**AUFGABENSTELLUNG:**
A. Geben Sie aus dem Artikel zur großen Koalition die Passage wörtlich aus, die mit den Worten „Der Start in“ beginnt und nach den Worten „kleinen jeweils einen.“ endet.
B. Beantworten Sie anhand des Artikels zur großen Koalition folgende Fragen:
(i) Wer ist als Verfasser des Artikels angegeben?
(ii) Wie viele Stellvertreter stehen Norbert Lammert nun zur Seite?
(iii) Wie viele Stellvertreter erhält jede große Fraktion?

**DOKUMENTTEXT:**
© JUNGE FREIHEIT Verlag GmbH & Co.  www.jungefreiheit.de  44/13 / 25. Oktober 2013

Posten statt Inhalte
Große Koalition: Noch bevor sich Union und SPD auf ein Regierungsprogramm geeinigt haben, stehen bereits Personalfragen im Vordergrund
Paul Rosen

Der Start in die neue Legislaturperiode dürfte Parteienkritiker von Richard von Weizsäcker („machtversessen und machtbesessen“) bis Hans Herbert von Arnim („Der Staat als Beute“) bestätigt haben: Die sich abzeichnende große Koalition verschaffte sich im Bundestagspräsidium als erste Maßnahme einen teuren zusätzlichen Vizepräsidentenposten. Der mit einem Rekordergebnis wiedergewählte Bundestagspräsident Norbert Lammert (CDU) bekommt jetzt sechs Stellvertreter statt bisher fünf an die Seite gestellt, obwohl durch das Ausscheiden der FDP auf einen „Vize“, der 50 Prozent höhere Diäten, einen Dienstwagen und ein gut ausgestattetes Büro bekommt, hätte verzichtet werden können. Nun bekommt jede große Fraktion zwei Stellvertreter und die kleinen jeweils einen.

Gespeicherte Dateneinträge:
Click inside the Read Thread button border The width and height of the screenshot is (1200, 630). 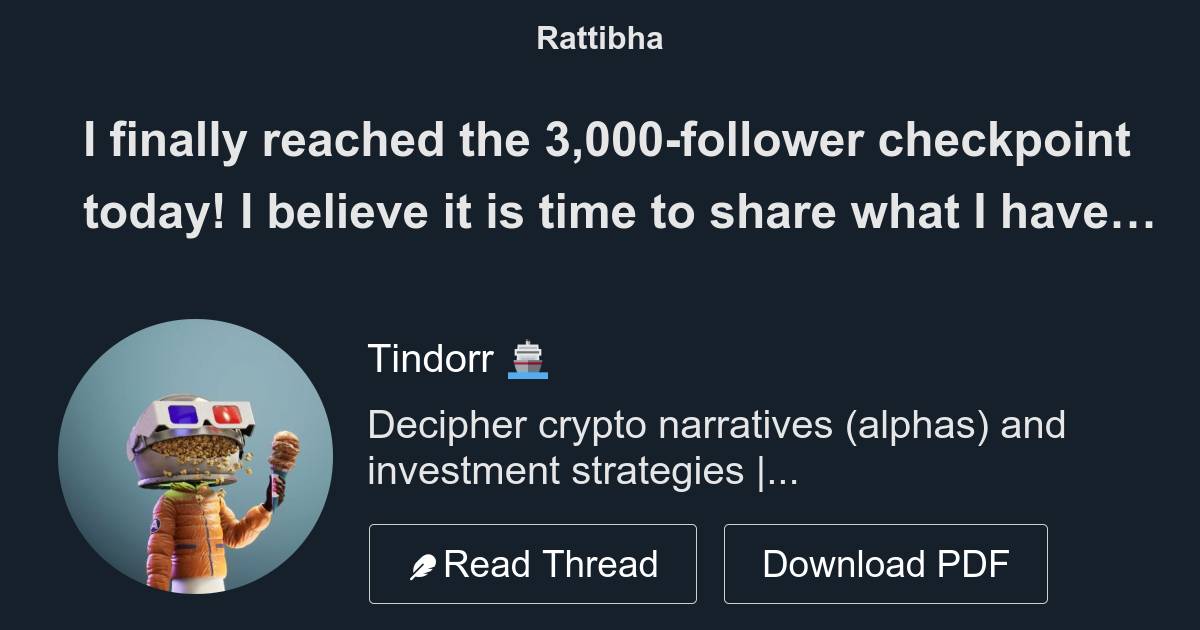(533, 563)

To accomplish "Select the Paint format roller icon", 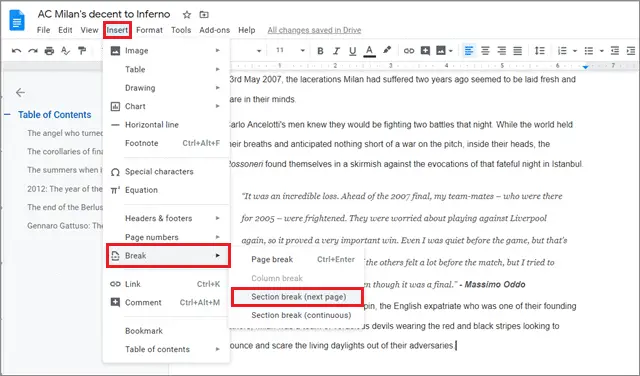I will [x=82, y=51].
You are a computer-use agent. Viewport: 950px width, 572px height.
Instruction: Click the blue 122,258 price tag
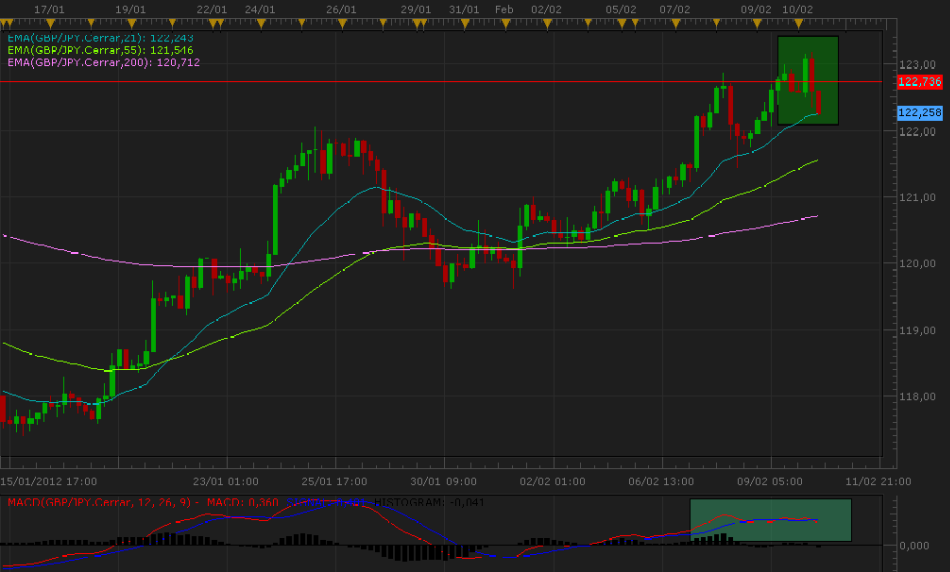[919, 113]
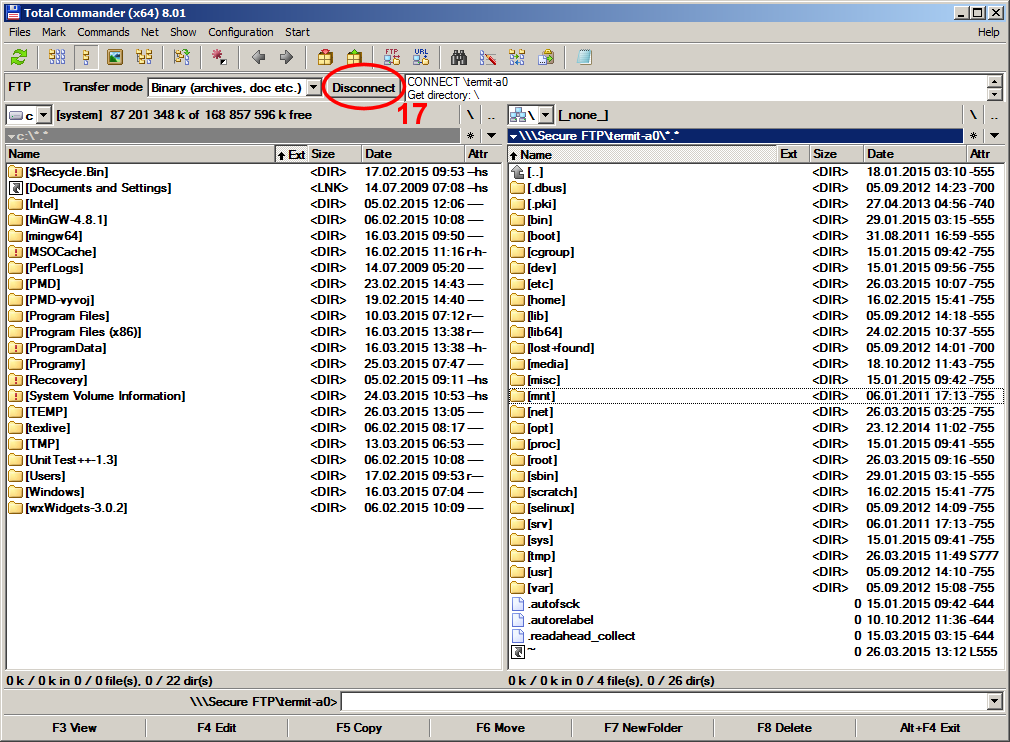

**GEORDNETE ANTWORTEN:**
A.
Der Start in die neue Legislaturperiode dürfte Parteienkritiker von Richard von Weizsäcker („machtversessen und machtbesessen“) bis Hans Herbert von Arnim („Der Staat als Beute“) bestätigt haben: Die sich abzeichnende große Koalition verschaffte sich im Bundestagspräsidium als erste Maßnahme einen teuren zusätzlichen Vizepräsidentenposten. Der mit einem Rekordergebnis wiedergewählte Bundestagspräsident Norbert Lammert (CDU) bekommt jetzt sechs Stellvertreter statt bisher fünf an die Seite gestellt, obwohl durch das Ausscheiden der FDP auf einen „Vize“, der 50 Prozent höhere Diäten, einen Dienstwagen und ein gut ausgestattetes Büro bekommt, hätte verzichtet werden können. Nun bekommt jede große Fraktion zwei Stellvertreter und die kleinen jeweils einen.

B.
(i) Paul Rosen
(ii) Sechs, statt bisher fünf
(iii) Zwei